▶ _Records_:
.....

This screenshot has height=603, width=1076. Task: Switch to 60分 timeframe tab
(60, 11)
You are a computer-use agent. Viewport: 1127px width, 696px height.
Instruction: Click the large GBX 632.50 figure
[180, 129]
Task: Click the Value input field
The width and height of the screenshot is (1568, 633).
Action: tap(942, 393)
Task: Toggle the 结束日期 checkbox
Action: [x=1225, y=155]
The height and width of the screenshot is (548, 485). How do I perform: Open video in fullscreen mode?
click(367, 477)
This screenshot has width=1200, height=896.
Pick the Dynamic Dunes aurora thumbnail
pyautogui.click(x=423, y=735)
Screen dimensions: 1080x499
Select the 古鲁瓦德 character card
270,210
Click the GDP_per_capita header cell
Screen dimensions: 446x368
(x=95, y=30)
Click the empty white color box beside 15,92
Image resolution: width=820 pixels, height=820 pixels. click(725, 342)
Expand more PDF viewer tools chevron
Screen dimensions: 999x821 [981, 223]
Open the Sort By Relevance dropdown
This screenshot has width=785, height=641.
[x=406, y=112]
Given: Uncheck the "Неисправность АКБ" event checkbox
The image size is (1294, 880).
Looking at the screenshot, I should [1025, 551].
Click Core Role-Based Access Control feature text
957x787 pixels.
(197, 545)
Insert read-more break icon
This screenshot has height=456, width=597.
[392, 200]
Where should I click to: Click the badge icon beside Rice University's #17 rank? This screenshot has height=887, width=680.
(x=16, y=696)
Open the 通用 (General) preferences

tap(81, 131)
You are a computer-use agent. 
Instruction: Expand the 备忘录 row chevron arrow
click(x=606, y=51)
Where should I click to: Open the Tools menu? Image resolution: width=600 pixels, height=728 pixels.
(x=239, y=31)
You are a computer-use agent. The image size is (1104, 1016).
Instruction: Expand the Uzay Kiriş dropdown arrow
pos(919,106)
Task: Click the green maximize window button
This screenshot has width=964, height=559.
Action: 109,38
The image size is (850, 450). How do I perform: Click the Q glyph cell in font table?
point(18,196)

.....

▶ _Exercise description_:
Up to and including the line with "Task: Click the Value input field", print every line of the material above, starting from its first line, exactly.

▶ _Written response_:
This screenshot has height=603, width=1076. Task: Switch to 60分 timeframe tab
(60, 11)
You are a computer-use agent. Viewport: 1127px width, 696px height.
Instruction: Click the large GBX 632.50 figure
[180, 129]
Task: Click the Value input field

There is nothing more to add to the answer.